Trinidad & Tobago is currently in the throes of deregulating the cable and telecom industries. CCTL has a local phone license and will soon have a long distance license – and the incumbent telco TSTT, has a video license. "We anticipate either late 2006 or in 2007 them offering video service," says Reid.

The curious aspect to the deregulation is that the government owns 49% of TSTT, but Reid says it looks to be an arm’s length relationship and that the government would like to see broadband roll out no matter who does it.

"They take the telephone company to task on customer issues regularly," he points out. "They’re very aggressive on ICT (information, communications and technology). They definitely see the linear relationship between a healthy and robust telecommunications infrastructure and economic and social advancement."

Other, smaller operators also may end up with licenses, but CCTL’s main competition now is DirecTV Latin America. However, Trinidad is an English-speaking country and the DBS company’s channel lineup doesn’t match up to CCTL, which carries the likes of HBO, Showtime, Discovery, TLC and so on.

Reid carries those channels even without clearance, something he would like to change, but the programmers themselves don’t see a 110,000 system near the equator worth bothering about and the Trinidad government has yet to set any programming rules, as The Bahamian government has.

In The Bahamas, if a carrier (and Cable Bahamas is the monopoly there) can’t come to a carriage agreement with a programmer, the channel then falls under the so-called compulsory licensing regime which means the cable company is then allowed to carry ESPN or A&E or HGTV – as long as it pays a fee into a copyright fund.

Reid would like to have real content carriage deals – or a regime like the one in The Bahamas – and the Columbus hired former CTV Specialty distribution senior director Carol McLean, to help CCTL, Cable Bahamas and Merit to deal with the content quandary. "Our intention is to operate on a level playing field and legitimate market," says Reid, who served on a Trinidad government cabinet committee on the issue.

Reid said the move from St. John’s to Port of Spain (left) is, of course, a culture shock but in the cable business, many things transfer just fine from one part of the world to another. People want great products and good service. "If you live in Toronto, St John’s or Port of Spain, that’s not going to change."

As for the culture side? There are factions of the population there that have to be understood – the primary two are the African descendants and those of East Indian descent. (Kidnappings are not exactly rampant, but still enough of a worry that Reid traded in the old general manager’s Mercedes for a less conspicuous Ford Escape, with right-hand drive since this is the old British Commonwealth, after all.)
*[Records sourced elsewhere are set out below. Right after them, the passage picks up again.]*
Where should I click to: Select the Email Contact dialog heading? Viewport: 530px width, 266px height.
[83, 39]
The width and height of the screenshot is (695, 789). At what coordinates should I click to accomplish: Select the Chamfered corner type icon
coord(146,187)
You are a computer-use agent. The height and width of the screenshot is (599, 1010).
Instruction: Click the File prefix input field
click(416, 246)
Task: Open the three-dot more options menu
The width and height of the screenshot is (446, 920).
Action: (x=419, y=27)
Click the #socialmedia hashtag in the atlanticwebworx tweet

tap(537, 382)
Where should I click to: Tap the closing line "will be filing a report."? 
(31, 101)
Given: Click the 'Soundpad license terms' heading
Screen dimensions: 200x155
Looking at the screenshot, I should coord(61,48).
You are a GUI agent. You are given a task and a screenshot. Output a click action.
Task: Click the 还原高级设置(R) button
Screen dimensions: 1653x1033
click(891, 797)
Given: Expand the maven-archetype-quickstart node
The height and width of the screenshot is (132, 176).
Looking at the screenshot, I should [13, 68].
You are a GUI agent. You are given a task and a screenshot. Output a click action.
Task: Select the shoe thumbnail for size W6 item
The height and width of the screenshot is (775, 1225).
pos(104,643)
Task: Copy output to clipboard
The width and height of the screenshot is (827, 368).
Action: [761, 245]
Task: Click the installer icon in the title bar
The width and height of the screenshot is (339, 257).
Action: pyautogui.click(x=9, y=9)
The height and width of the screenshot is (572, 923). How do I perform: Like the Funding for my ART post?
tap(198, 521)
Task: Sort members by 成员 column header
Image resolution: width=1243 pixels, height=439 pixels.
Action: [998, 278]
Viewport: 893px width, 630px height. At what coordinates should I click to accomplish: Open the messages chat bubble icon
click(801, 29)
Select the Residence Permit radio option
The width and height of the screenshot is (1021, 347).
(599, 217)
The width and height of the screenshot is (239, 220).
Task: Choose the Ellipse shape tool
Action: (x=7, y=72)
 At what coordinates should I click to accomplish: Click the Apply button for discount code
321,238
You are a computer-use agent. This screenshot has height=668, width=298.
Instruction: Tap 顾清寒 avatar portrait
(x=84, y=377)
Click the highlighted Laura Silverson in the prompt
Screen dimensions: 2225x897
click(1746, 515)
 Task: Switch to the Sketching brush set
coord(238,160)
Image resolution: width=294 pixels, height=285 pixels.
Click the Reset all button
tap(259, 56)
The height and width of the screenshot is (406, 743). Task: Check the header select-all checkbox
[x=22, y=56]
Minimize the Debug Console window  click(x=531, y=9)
The key, Reid says, is to be flexible and open-minded. "Don’t assume you have all the answers or that you can convince everyone that what you’ve done in the past can be done here… the only thing you’re familiar with is the product you’re delivering… You have to learn as much as you can from the people that know the market," he continues. "At the same time, you know you are going to change some things because you are certain they will work."

What CCTL really needs to make its business plan hum is a link to the parent company’s Caribbean undersea loop – a project that will happen in the mid-term because to purchase data transport to and from the island is exorbitantly expensive.